During our User Experience process, we follow three straightforward practices that are cardinal to our approach and help ensure our clients understand the value and importance of primary user research in the quest to design a more effective and enjoyable user experience for their customers:
- We conduct research about the client.
- We design the client’s processes.
- We sacrifice some short-term UX design goals to achieve long-term, strategic change.
In this article, I’ll describe these three practices and explore how other companies might apply them to their approaches to UX design.
Do research on the client, not just for the client.
UX teams perform user research so they can empathize with users. While they listen to the voice of the customer directly, they often don’t realize that this same approach works in learning more about their clients. As UX professionals, we can employ ethnography every single day in our work with clients—from sales through implementation. Observing clients’ internal interactions helps us to understand their painpoints, their goals, and what needs to change to make their lives better. Plus, throughout the process of getting to know the client, we can learn to use the client’s language rather than academic language or UX jargon.
Once you understand the client’s needs, we recommend that you share this knowledge with the design team and formulate a plan to evangelize User Experience throughout the client’s entire organization. Leverage the company’s existing culture by taking advantage of brown-bag lunches, company updates, and even digital signage in the office to share UX design outputs and receive feedback. Take the initiative to show the client what you’ve created instead of waiting for them to ask to see it. When presenting your team’s work, personalize the presentation with research results that convey your discoveries about the client and its culture, in addition to showing some of the UX changes the new design will implement.
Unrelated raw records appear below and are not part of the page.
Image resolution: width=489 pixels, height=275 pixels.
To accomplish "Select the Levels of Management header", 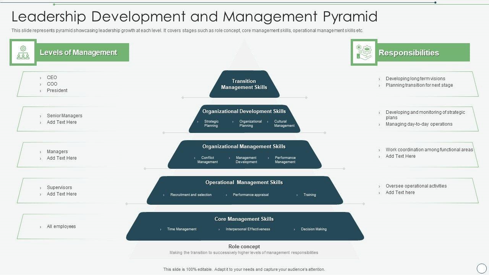I will tap(78, 52).
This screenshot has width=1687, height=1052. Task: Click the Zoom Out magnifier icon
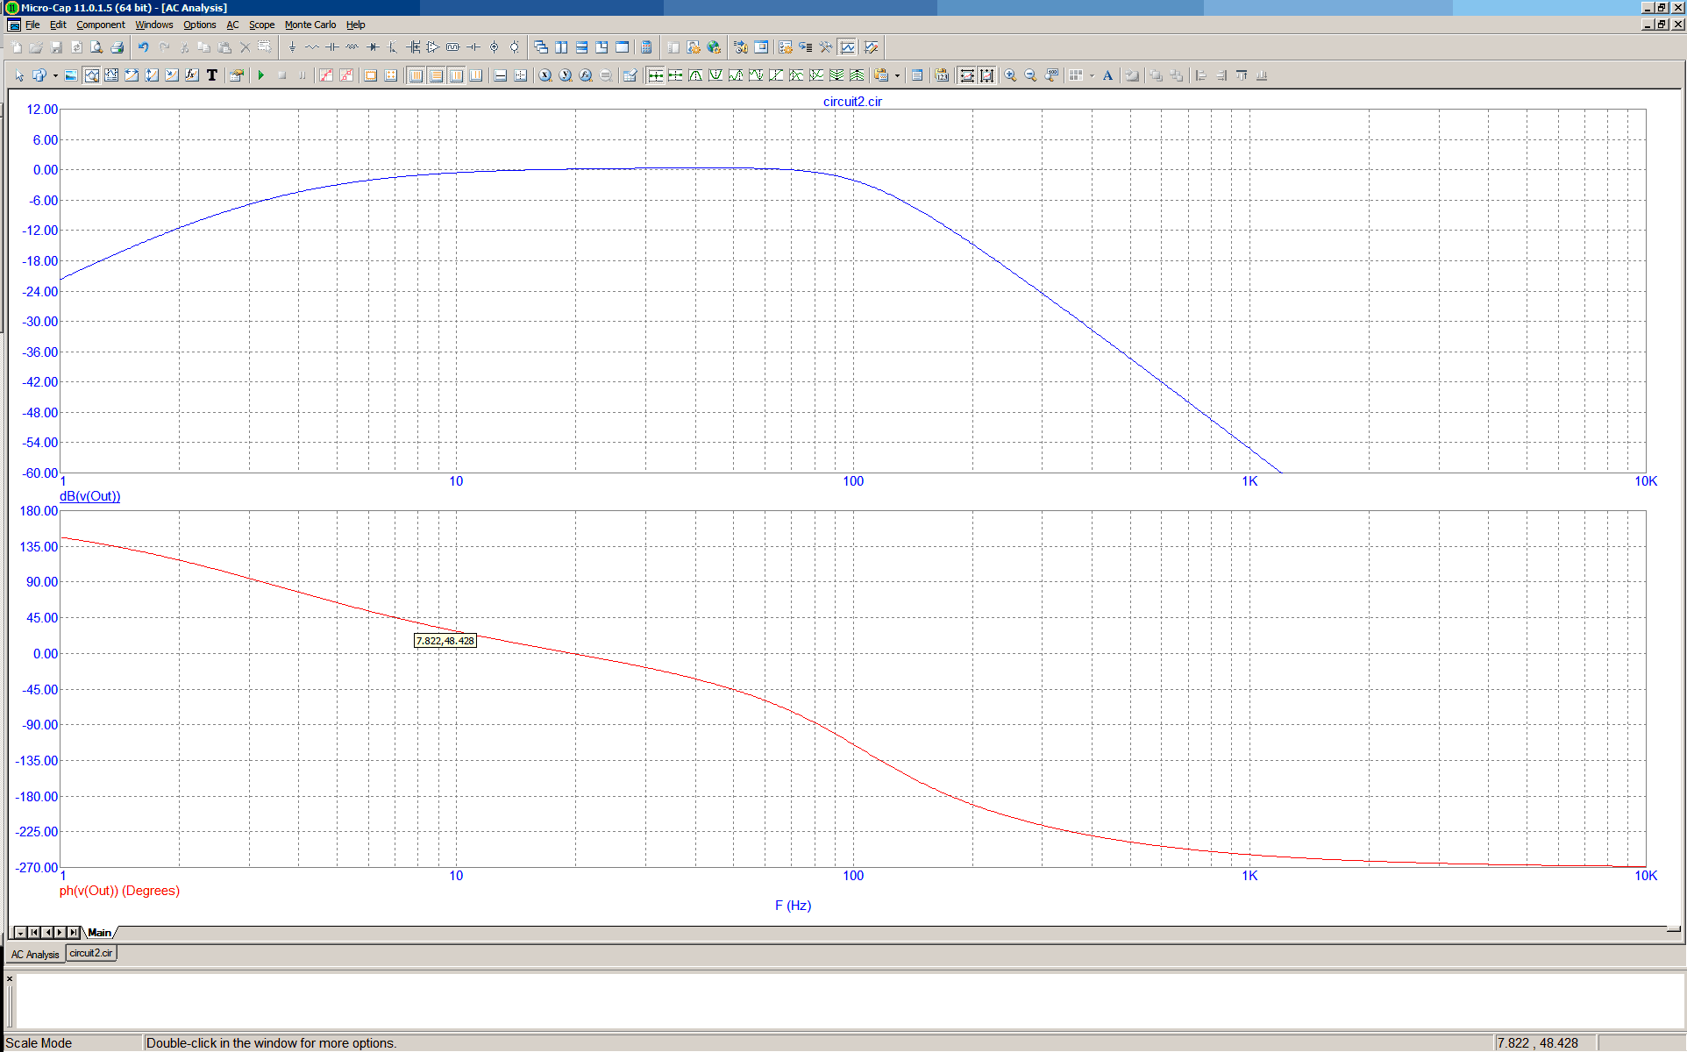coord(1030,75)
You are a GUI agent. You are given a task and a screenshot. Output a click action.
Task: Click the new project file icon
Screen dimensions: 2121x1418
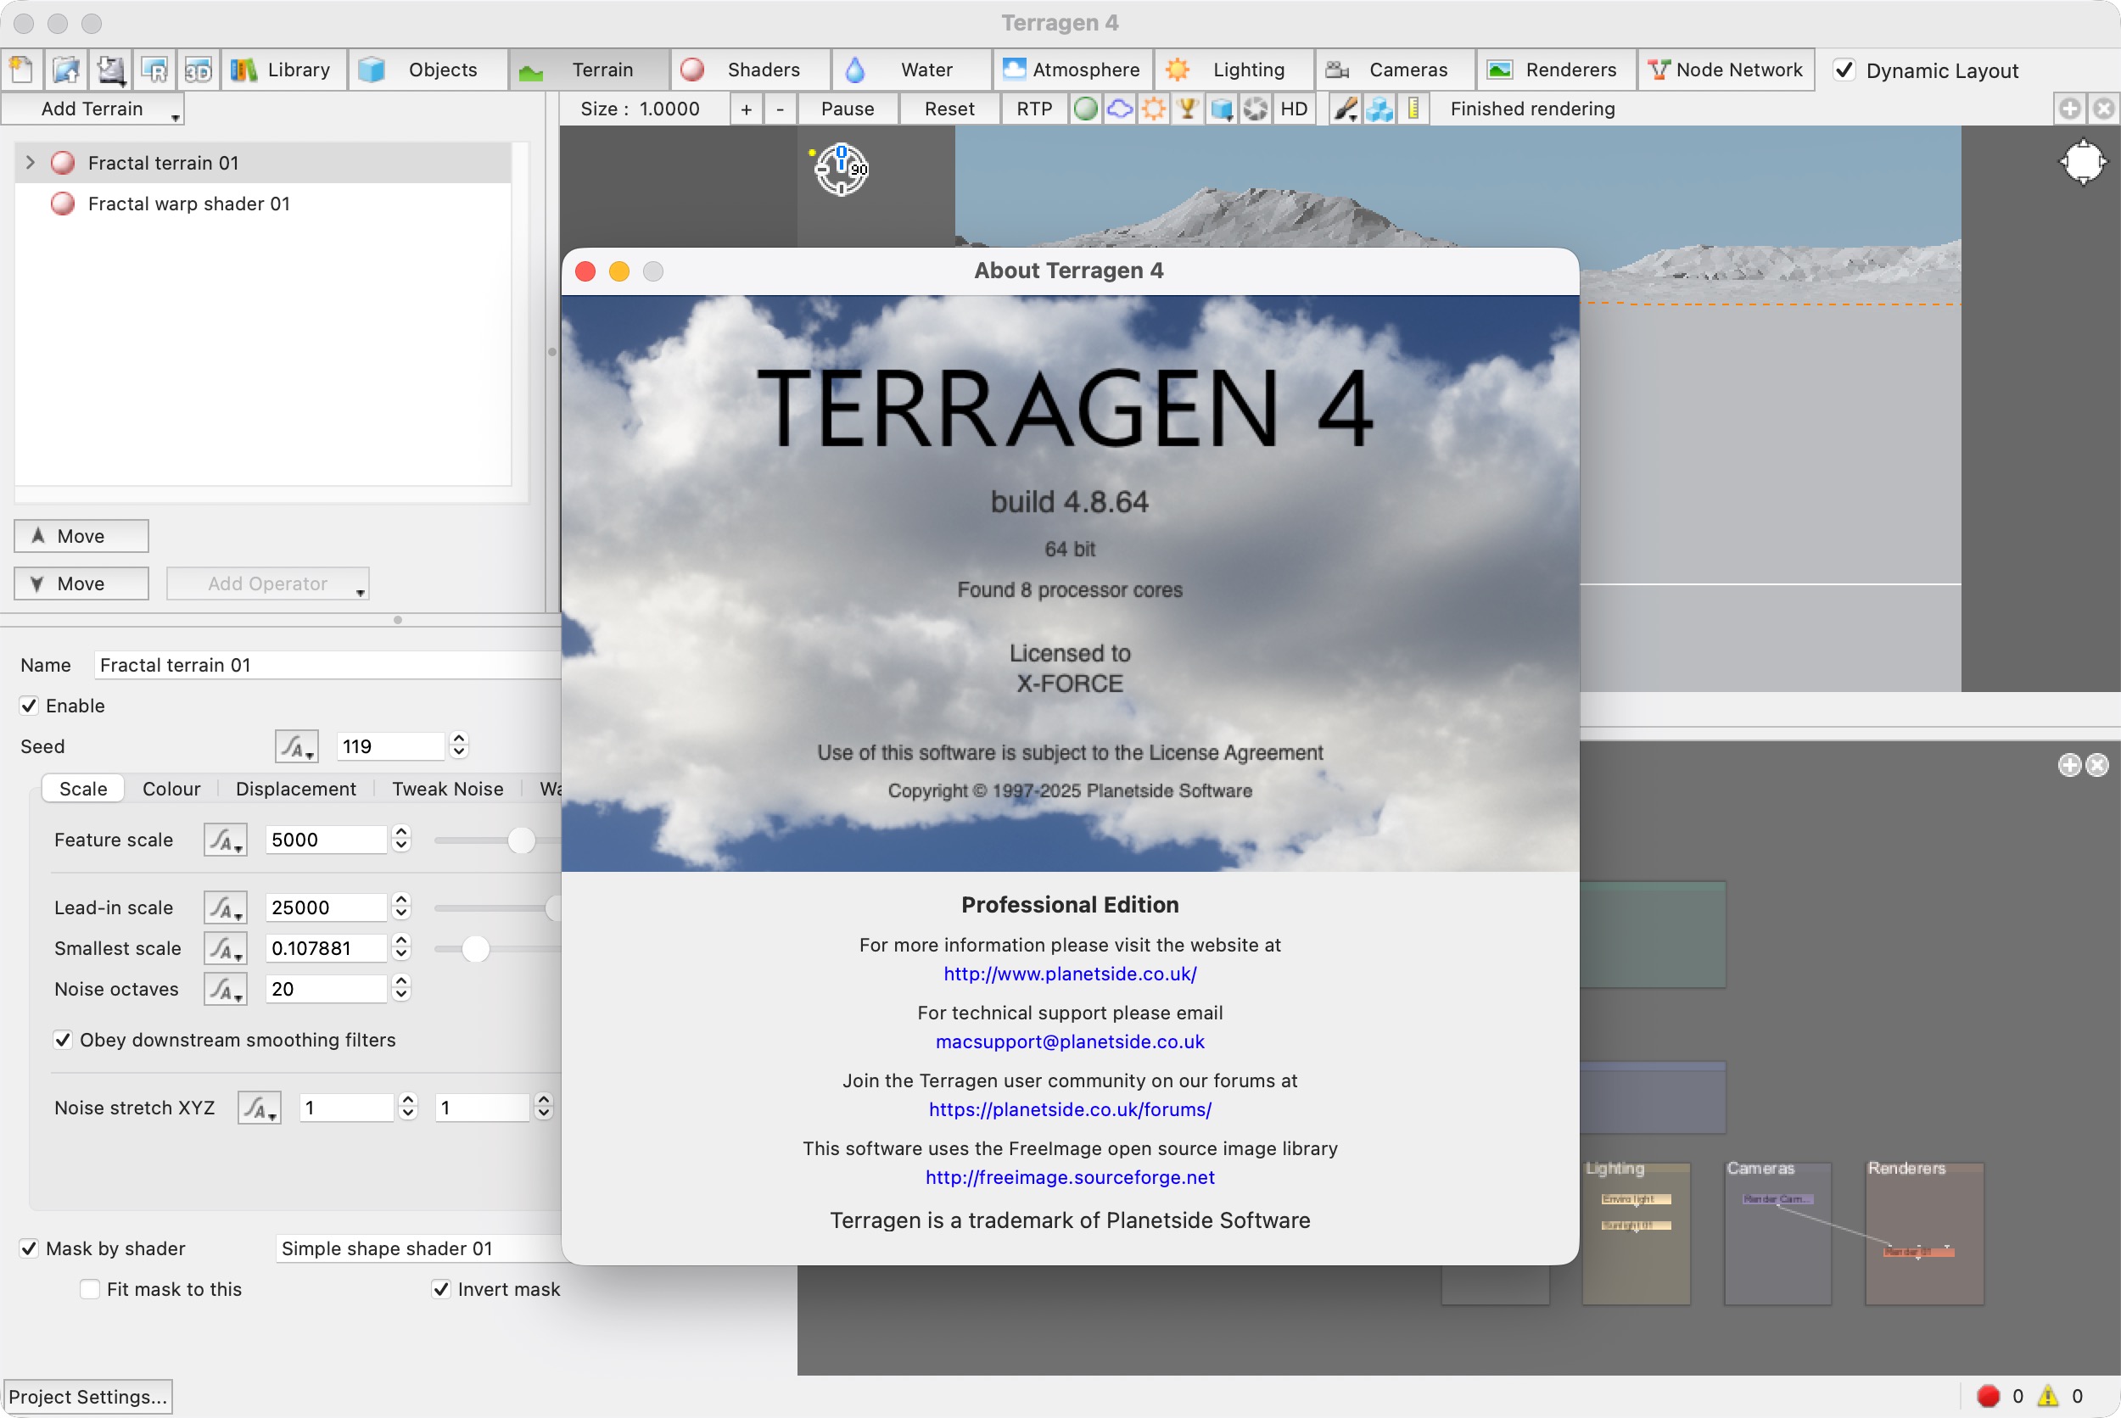22,70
This will help them to see the value of good User Experience firsthand.
At Fuzzy Math, we often demonstrate the long-term, strategic impact of our work by presenting a UX roadmap to the organization’s leadership team, which we’ve developed on the basis of extensive research on both their users and the company’s processes. This roadmap helps us translate users’ needs into effective process and product improvements that we can assist the company in achieving. Further, our research helps us predict some of the challenges a company might face in the future—after our contracted work with them has ended. This roadmap not only presents how the user experience should evolve over time to meet their users’ needs, but also demonstrates our understanding of their organization’s current challenges in relation to their customers.